> _To do_
Copy all lines below containing "computer".

• • • • •

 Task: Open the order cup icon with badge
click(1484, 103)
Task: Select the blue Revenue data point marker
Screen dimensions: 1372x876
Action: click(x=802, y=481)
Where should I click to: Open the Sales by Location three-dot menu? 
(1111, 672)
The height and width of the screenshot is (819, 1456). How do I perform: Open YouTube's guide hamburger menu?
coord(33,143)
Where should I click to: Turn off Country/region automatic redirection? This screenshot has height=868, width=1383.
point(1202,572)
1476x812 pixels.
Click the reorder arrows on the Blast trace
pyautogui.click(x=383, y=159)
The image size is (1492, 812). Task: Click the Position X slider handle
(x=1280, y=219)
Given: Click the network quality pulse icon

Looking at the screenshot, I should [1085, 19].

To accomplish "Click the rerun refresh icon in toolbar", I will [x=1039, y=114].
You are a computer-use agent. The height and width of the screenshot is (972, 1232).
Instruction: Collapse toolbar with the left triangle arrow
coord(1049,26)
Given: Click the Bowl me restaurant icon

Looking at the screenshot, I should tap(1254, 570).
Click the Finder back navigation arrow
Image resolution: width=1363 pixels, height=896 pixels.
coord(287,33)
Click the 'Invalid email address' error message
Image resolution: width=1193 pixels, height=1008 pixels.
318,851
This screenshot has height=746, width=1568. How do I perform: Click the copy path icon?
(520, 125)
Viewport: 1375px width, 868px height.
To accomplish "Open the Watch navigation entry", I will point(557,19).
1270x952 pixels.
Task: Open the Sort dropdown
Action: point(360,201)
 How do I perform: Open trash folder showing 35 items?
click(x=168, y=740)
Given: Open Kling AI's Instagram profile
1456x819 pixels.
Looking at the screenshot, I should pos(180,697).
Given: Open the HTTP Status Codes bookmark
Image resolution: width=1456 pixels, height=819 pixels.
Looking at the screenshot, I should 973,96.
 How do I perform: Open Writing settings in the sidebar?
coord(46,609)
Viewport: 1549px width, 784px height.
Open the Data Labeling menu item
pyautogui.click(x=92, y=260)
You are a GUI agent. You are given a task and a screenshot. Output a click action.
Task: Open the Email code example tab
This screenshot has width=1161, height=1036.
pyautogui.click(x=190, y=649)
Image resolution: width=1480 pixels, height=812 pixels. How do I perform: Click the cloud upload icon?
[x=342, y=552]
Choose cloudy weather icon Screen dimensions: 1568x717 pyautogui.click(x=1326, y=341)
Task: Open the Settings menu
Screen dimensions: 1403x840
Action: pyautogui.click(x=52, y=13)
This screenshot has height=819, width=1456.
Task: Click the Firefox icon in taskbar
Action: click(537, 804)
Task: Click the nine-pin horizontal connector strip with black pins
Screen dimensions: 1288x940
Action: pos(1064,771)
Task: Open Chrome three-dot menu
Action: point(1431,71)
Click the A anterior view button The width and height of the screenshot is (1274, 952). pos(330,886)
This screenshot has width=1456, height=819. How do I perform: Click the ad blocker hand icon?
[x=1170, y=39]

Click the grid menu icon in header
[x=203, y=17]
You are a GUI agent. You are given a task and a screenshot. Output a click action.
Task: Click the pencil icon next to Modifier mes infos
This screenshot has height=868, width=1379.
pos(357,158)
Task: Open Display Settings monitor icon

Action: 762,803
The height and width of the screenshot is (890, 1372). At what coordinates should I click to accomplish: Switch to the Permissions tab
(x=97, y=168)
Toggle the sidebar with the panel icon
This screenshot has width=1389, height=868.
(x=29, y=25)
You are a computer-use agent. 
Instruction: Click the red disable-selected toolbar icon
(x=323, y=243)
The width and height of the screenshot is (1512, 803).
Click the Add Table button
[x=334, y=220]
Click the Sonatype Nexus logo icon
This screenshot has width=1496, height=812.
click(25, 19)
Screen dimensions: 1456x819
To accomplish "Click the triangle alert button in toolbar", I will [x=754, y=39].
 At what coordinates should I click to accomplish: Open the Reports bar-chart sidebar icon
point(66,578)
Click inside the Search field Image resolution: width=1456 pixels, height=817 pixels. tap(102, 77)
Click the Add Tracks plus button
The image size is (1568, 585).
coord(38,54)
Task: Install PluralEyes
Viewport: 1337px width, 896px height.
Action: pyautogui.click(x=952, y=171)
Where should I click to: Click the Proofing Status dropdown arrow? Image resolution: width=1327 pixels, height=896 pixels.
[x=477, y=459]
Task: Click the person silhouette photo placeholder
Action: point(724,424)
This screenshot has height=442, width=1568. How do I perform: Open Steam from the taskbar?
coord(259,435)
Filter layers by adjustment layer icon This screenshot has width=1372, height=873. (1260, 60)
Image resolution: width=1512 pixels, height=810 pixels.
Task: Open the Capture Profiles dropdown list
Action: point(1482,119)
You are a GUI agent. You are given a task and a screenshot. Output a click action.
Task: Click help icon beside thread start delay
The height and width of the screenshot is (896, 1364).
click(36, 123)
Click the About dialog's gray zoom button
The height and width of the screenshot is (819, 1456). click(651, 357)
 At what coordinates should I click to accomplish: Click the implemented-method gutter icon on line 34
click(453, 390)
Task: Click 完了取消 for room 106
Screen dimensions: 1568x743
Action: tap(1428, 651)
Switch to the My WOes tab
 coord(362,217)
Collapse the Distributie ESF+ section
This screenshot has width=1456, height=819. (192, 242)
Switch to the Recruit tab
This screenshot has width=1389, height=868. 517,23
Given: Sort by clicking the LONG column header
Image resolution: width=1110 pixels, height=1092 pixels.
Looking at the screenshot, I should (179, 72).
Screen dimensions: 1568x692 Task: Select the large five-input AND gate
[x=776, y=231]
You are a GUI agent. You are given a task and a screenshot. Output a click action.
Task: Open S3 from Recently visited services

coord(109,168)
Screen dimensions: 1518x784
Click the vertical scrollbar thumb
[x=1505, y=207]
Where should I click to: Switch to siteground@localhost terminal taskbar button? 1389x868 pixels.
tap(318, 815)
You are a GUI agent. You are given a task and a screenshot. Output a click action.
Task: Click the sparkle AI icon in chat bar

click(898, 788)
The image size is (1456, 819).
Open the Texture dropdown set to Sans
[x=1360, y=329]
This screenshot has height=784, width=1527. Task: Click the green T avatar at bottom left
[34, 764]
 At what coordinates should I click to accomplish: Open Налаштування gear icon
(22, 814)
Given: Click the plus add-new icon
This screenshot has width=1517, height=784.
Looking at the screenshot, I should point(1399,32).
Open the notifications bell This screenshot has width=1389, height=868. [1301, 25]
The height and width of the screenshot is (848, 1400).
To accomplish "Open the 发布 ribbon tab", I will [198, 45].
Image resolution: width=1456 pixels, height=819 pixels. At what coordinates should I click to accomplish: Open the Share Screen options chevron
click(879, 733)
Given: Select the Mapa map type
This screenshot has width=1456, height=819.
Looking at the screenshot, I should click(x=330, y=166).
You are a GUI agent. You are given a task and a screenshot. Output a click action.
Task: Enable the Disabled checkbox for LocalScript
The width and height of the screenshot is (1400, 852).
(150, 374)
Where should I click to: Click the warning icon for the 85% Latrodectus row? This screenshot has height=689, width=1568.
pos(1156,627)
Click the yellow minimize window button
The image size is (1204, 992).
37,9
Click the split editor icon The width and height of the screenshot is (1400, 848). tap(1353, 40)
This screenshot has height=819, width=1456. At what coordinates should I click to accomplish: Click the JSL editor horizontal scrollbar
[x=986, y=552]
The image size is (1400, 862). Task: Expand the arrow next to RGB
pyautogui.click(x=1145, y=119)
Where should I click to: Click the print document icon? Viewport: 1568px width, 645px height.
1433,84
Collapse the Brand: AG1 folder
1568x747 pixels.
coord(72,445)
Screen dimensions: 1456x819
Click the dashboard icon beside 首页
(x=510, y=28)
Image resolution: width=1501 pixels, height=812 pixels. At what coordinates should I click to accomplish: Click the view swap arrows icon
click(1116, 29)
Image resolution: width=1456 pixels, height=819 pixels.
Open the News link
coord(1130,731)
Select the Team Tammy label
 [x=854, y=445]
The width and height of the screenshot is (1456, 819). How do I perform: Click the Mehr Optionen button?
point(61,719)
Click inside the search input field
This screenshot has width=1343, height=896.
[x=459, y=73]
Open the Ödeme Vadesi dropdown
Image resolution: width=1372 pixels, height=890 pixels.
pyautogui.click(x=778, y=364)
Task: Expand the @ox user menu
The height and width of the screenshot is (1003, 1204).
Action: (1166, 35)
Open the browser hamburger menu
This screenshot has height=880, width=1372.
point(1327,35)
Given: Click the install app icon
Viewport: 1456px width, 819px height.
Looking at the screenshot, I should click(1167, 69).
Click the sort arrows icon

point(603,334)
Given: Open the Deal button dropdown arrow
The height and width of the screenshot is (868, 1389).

• • • • •

> _Result for this task_
You are a computer-use agent. The height and width of the screenshot is (972, 1232).
You are a computer-use agent. 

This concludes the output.